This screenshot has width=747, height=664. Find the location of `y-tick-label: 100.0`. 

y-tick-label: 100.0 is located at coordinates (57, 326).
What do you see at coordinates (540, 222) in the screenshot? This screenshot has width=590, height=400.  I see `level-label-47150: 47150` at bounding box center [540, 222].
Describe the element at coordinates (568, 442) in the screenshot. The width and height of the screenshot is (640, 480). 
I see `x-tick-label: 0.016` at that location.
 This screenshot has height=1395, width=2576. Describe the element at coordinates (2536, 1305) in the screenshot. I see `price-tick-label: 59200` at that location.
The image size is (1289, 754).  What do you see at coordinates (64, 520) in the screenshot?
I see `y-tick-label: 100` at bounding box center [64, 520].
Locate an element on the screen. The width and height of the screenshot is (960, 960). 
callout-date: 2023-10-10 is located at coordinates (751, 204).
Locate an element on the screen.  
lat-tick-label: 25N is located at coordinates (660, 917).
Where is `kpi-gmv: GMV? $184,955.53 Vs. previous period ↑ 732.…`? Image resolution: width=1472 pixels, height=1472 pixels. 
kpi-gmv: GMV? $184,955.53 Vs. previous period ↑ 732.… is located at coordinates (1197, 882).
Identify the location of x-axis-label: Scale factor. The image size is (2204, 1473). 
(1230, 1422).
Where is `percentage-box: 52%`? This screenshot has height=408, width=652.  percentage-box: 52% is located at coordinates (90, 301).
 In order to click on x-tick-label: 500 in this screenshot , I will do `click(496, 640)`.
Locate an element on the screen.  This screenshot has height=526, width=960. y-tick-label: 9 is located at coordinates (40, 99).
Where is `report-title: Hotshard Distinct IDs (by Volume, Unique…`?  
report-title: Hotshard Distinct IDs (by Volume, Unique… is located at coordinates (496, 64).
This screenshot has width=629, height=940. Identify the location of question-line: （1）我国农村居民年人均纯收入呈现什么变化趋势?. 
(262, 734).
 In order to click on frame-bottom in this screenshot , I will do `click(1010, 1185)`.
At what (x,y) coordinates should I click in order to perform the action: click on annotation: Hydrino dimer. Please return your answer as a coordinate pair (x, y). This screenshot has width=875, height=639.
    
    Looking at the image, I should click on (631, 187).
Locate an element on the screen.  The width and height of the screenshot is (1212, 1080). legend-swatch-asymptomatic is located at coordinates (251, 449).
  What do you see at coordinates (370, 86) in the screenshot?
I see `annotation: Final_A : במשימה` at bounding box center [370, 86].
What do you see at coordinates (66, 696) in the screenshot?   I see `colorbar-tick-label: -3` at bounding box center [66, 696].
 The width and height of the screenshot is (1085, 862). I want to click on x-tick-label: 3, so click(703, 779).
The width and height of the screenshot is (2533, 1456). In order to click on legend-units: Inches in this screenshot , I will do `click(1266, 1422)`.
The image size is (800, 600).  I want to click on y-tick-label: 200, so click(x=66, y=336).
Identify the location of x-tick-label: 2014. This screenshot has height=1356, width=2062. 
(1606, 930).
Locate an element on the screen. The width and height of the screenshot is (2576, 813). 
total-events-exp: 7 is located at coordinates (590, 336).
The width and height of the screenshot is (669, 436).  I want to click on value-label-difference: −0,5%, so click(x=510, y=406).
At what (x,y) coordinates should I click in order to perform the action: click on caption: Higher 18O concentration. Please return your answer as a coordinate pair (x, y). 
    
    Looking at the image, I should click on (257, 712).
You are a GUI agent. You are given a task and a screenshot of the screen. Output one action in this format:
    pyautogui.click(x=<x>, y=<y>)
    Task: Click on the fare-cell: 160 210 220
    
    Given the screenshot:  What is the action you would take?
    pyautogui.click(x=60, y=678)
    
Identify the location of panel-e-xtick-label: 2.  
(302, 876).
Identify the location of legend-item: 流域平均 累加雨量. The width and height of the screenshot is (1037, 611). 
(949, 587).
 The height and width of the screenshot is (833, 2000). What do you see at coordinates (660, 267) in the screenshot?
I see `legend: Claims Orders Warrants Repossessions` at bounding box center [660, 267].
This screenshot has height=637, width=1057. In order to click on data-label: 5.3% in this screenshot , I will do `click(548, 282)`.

> **O que se pede**: Retorne, sem alterações, cada linha da listagem acima em que aparece a palavra "Unique".

> **Sua resposta**:
Where is `report-title: Hotshard Distinct IDs (by Volume, Unique…`?  
report-title: Hotshard Distinct IDs (by Volume, Unique… is located at coordinates (496, 64).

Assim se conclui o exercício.